MATERIAL FOR THE TASK section start

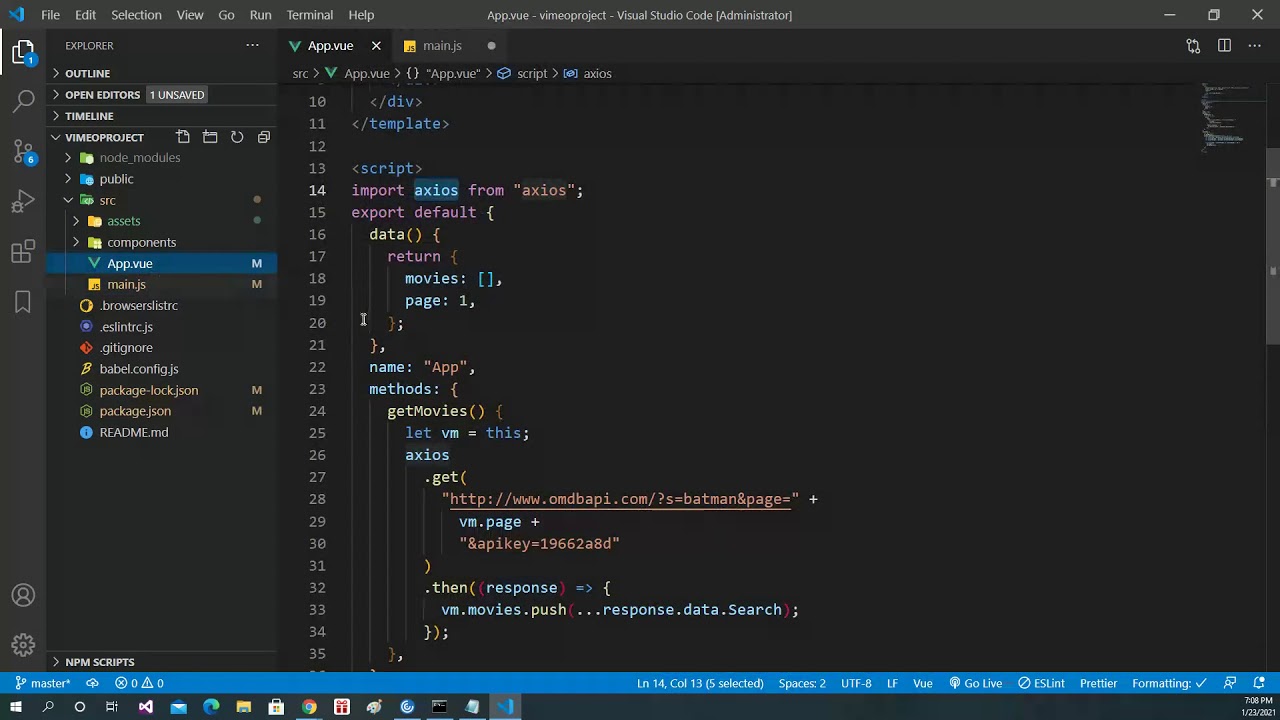Refresh the explorer file tree

point(237,137)
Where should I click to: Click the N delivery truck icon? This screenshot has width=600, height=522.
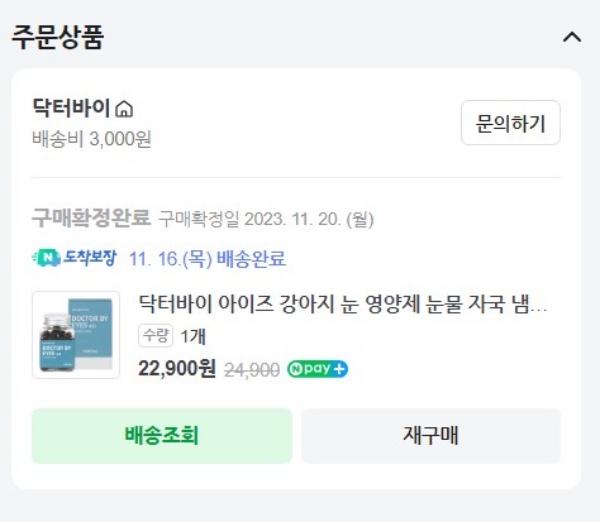click(46, 258)
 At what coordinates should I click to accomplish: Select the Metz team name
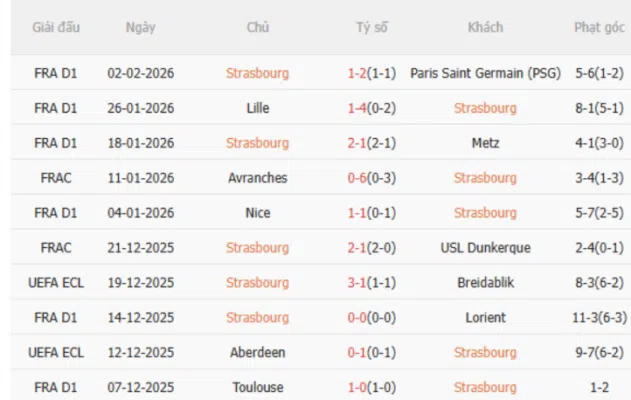tap(485, 143)
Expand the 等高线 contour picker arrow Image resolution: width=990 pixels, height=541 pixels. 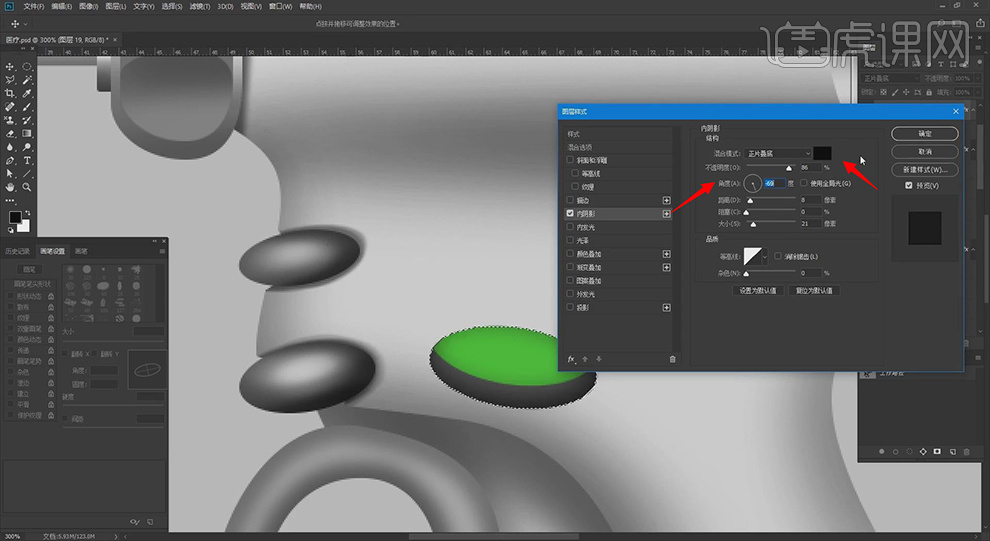765,257
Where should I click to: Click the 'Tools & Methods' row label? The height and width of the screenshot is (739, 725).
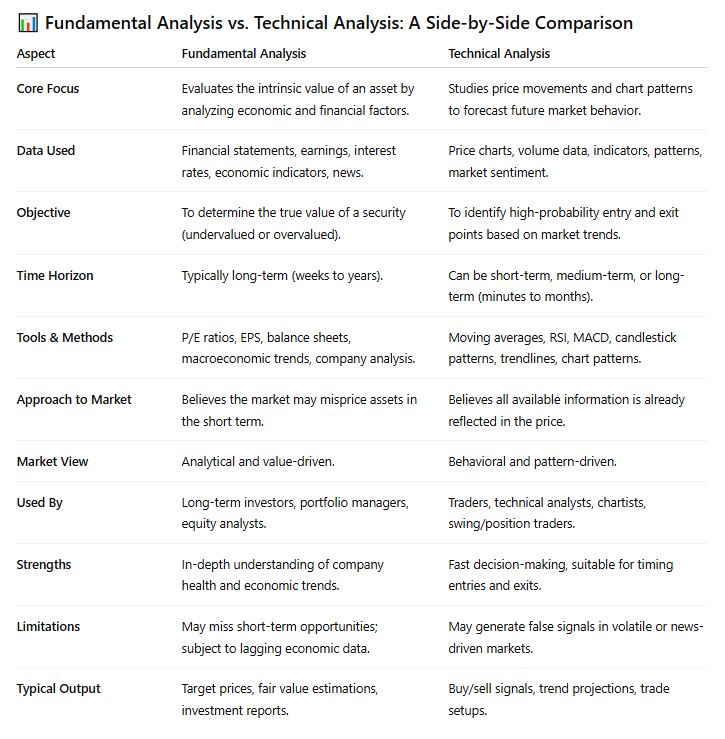click(65, 337)
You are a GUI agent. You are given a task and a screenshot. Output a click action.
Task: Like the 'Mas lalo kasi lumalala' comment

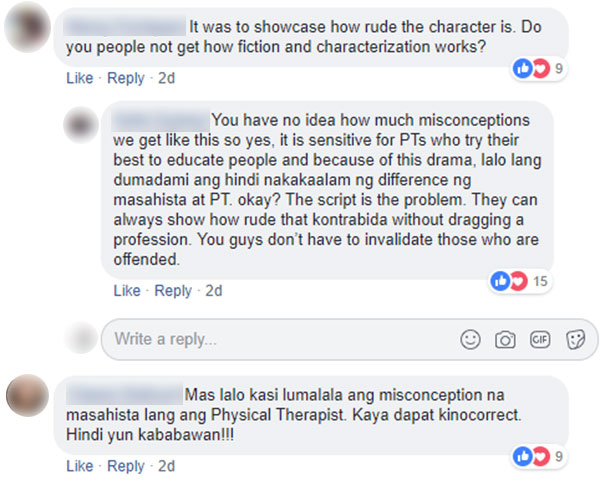coord(80,466)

MATERIAL FOR THE TASK section end

# [THE PROBLEM]
Begin at the line that contains "You are a GUI" and transcribe exactly, and only, each line through the final line of the data above, both included; the pictures do not go in.

# [RESPONSE BELOW]
You are a GUI agent. You are given a task and a screenshot. Output a click action.
Task: Like the 'Mas lalo kasi lumalala' comment

coord(80,466)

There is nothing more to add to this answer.